------ ENTRIES SUPPLIED ------

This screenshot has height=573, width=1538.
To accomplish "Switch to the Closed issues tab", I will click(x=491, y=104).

------
------ ENTRIES SUPPLIED ------

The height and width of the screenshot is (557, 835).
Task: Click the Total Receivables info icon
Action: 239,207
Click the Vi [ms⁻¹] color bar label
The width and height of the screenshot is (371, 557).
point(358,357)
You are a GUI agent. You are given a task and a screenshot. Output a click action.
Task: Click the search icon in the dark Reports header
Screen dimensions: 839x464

------

Repeat exactly the lines above from the one with "You are a GUI" up to and including the one with "Screen dimensions: 839x464". No other line belongs in the reply.

→ COMPLETED EXERCISE:
You are a GUI agent. You are given a task and a screenshot. Output a click action.
Task: Click the search icon in the dark Reports header
Screen dimensions: 839x464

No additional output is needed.